> Instructions to follow: Please set down every line of the records below exactly, without the pictures.

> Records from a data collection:

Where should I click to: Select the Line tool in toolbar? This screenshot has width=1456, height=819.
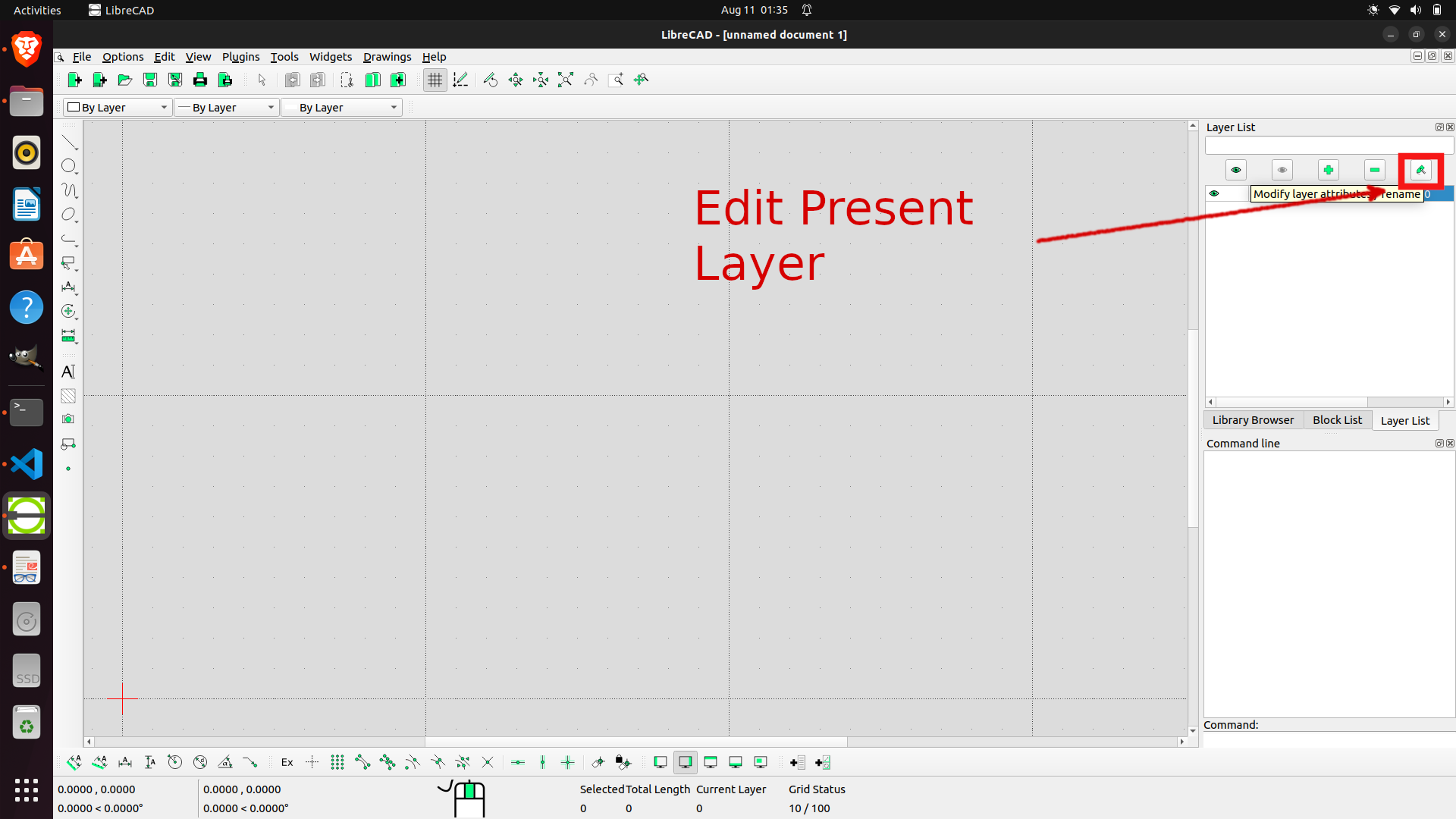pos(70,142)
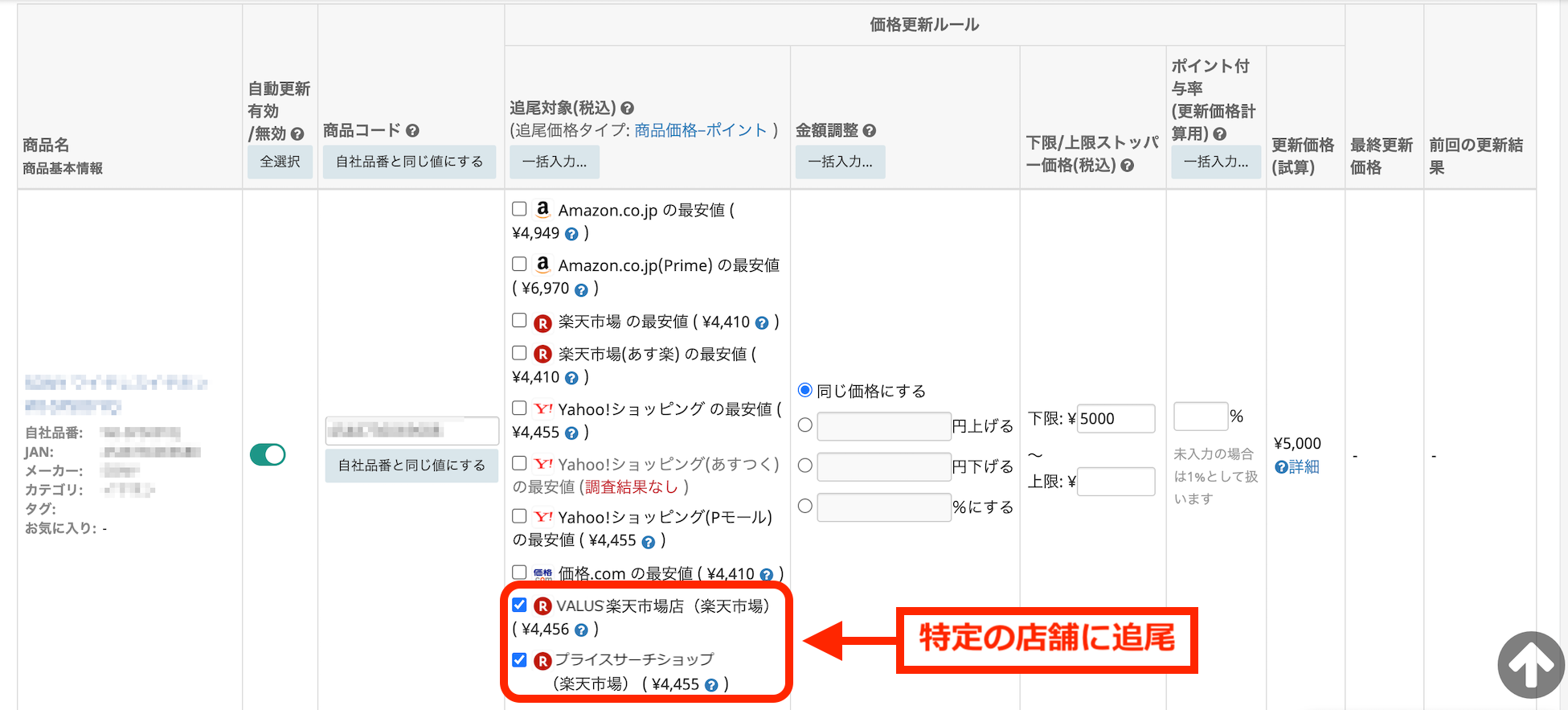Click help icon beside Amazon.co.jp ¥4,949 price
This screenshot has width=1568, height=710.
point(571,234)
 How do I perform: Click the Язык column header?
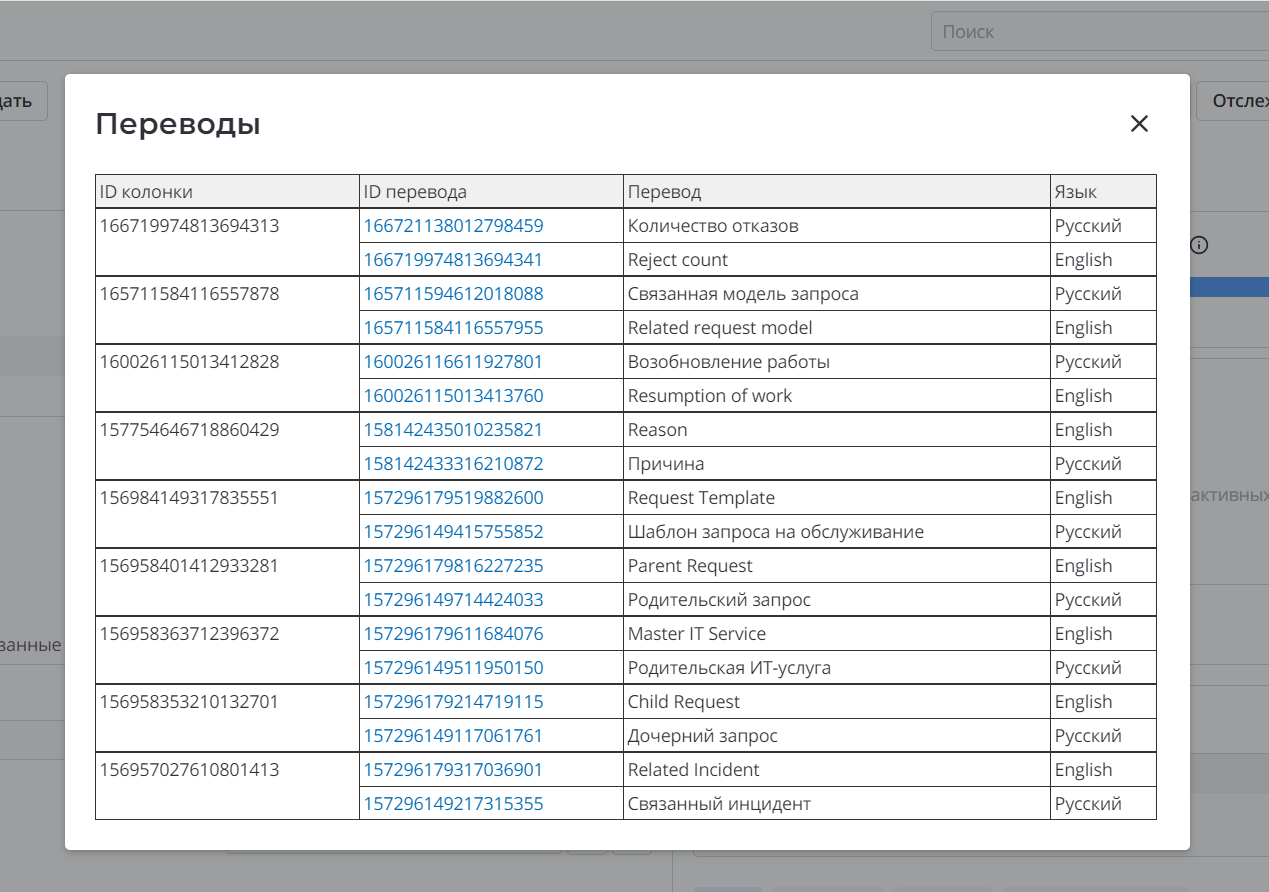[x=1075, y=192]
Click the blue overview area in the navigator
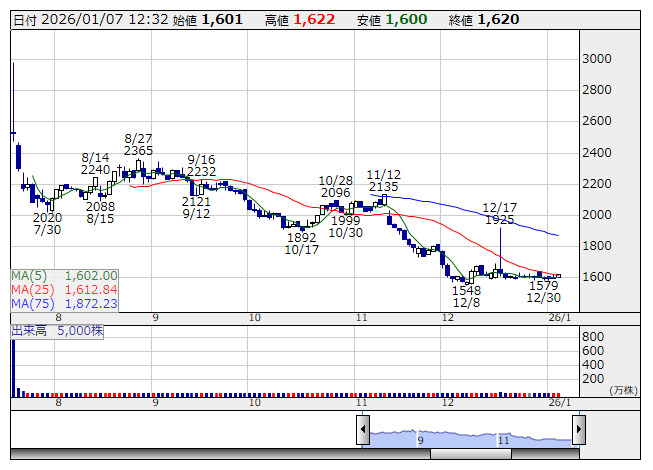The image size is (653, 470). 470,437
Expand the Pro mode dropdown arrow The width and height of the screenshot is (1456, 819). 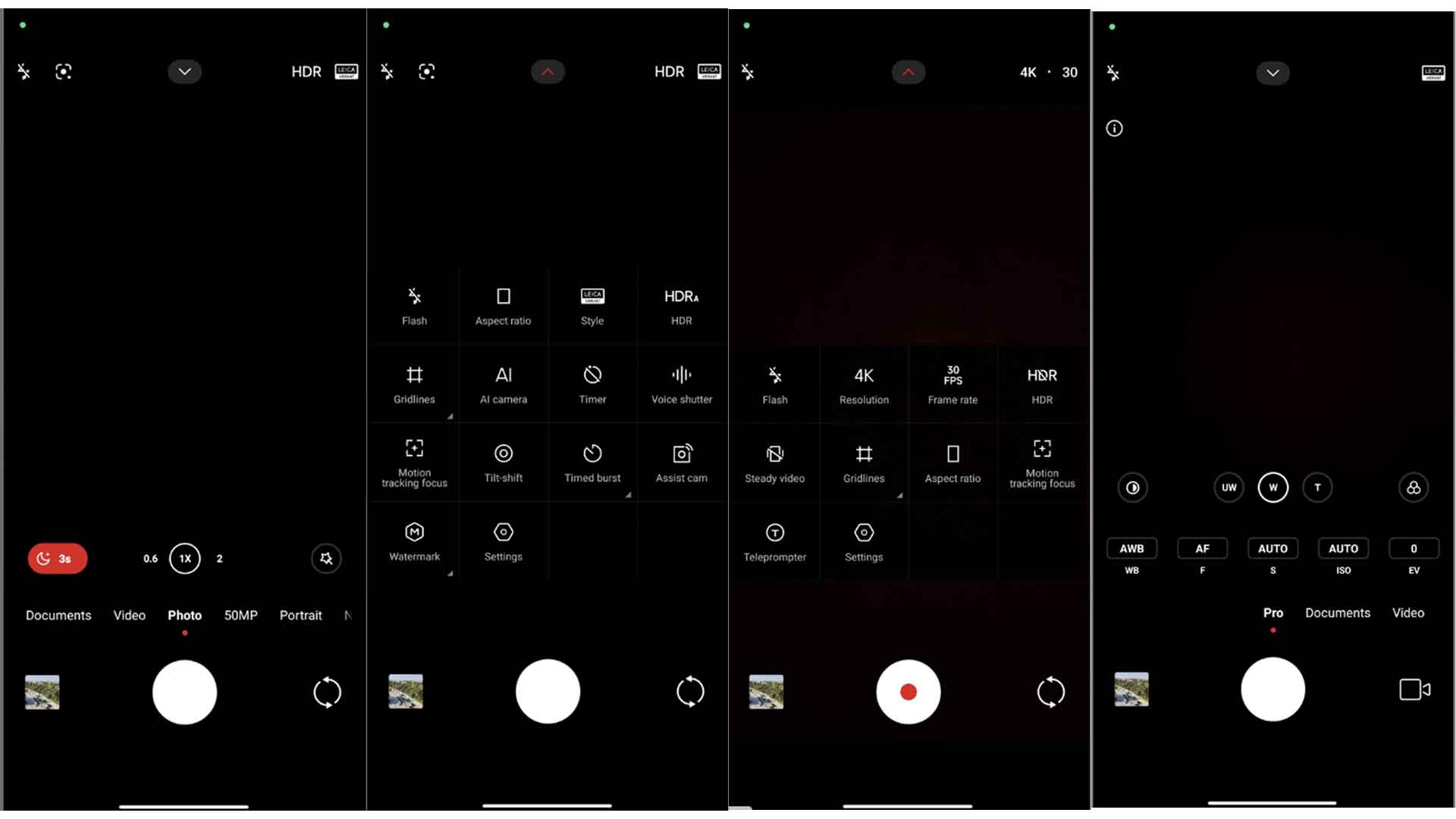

> Answer section:
Where should I click to: Select the Line tool in toolbar? This screenshot has width=1456, height=819.
pos(70,142)
Click help icon beside Amazon.co.jp ¥4,949 price
This screenshot has width=1568, height=710.
point(571,234)
 How do I perform: Click the Язык column header?
[x=1075, y=192]
Click the blue overview area in the navigator
The image size is (653, 470). 470,437
Expand the Pro mode dropdown arrow The width and height of the screenshot is (1456, 819). 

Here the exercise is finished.